Down the Dirt Roads by Rachael Treasure
Author:Rachael Treasure
Language: eng
Format: epub
Tags: Non-Fiction
ISBN: 9781760143107
Publisher: Penguin Random House Australia
I’ve often said, ‘When I grow up I want to be a cross between American country singer Dolly Parton and Australian poet Les Murray.’ People laugh, but I’m serious. To me, music is poetry and poetry is music, and those two people are amazing in their chosen fields. I’ve often imagined what would happen if I could combine the two. Over the years I’ve written a few poems but I’d always wanted to write songs. Aussie songs. Country songs.
When I was about seven or eight, my friend Luella and I would set the needle on the record player and crank up Slim Dusty’s hit single, ‘I Love to Have a Beer with Duncan’. We’d sit behind her granddad’s bar on stools, chugging empty pewter beer mugs together, singing our guts out to his song over and over, while the adults, who were half-cut on beer, laughed at us. A few short years later, I was shoved into an all-girls school, away from my bestie Luella. I must’ve spoken so much like an Aussie bush pig that the teachers had to give me speech lessons. I blame it on bloody Slim! Or was it those early years of Rolf Harris? Or was it the beer-drinking uncles of mine who called me ‘girt’ or ‘cobber’ or, when I was being cheeky, a ‘rum’un’? There was no denying it, I revelled in country-rough and was shocked that the school and my parents seemed to think I had to somehow ‘improve’ myself.
At recess in the first week I was dragged, perplexed and ashamed, into the drama room with another farm girl from Campania, so they could sandpaper the rough edges from our ocker Tasmanian tongues.
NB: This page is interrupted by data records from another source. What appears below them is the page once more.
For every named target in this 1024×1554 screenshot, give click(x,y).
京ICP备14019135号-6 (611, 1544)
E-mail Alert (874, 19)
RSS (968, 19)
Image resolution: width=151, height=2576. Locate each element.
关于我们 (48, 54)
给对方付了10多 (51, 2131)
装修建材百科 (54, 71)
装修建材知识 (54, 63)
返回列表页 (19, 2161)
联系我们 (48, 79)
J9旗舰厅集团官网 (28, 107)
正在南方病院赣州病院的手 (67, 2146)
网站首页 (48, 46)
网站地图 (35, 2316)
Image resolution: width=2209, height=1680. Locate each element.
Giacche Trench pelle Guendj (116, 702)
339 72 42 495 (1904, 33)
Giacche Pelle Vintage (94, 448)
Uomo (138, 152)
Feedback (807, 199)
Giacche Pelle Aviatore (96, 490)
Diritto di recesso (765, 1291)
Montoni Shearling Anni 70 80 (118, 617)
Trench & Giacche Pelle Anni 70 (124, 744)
Over time, the speech-and-drama teacher, with her ivory clasp in her elegant scrolled hair and her blue eyes that expressed such patience, set about turning my words ‘crick’ into ‘creek’, ‘I seen it’ to ‘I saw it’, ‘we done that’ into ‘we did that’, ‘youse’ into ‘you’ and ‘arks’ into ‘ask’. I had no idea why, of all the girls, we were singled out from the herd of first-year intakes. Despite the teacher’s kindness, it made me feel like a wormy tail-ender in a mob of sheep. It was devastating, but also, in hindsight, thrillingly convenient, because it gave me something to rail and push against. It was this abrasive start to my teenage years that forged me into someone who never wanted to fit into social norms and systems that were on offer for Sandy Bay-schooled children of Hobart professionals or Tasmanian blueblood graziers. As far as I was concerned they could stick that kind of life up their tweed skirts and pleated trousers!
The dedicated school staff certainly had their work cut out for them, trying to get me to bend to the school’s formalities of dress, speech and conduct. To me the building was like an alien mothership, transported straight out of Scotland with grand steps, a bland, austere brick face, rose gardens and the sound of orchestral music flooding its gloomy rooms.